What is needed is an exact copy of the line that contains "This screenshot has height=1372, width=876." and of all later lines to the end of the records below, with no other lines.

Source data below:

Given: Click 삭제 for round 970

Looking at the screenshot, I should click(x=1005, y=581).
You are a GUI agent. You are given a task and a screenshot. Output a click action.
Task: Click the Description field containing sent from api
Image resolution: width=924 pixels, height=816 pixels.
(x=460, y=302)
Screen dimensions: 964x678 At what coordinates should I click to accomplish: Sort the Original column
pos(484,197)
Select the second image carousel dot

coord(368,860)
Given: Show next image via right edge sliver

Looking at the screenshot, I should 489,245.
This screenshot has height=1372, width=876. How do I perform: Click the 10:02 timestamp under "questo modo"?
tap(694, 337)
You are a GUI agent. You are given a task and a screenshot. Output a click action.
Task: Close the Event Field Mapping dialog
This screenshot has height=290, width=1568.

End of Source data.

- **Solution**:
This screenshot has height=1372, width=876. How do I perform: Click the 10:02 timestamp under "questo modo"?
tap(694, 337)
You are a GUI agent. You are given a task and a screenshot. Output a click action.
Task: Close the Event Field Mapping dialog
This screenshot has height=290, width=1568.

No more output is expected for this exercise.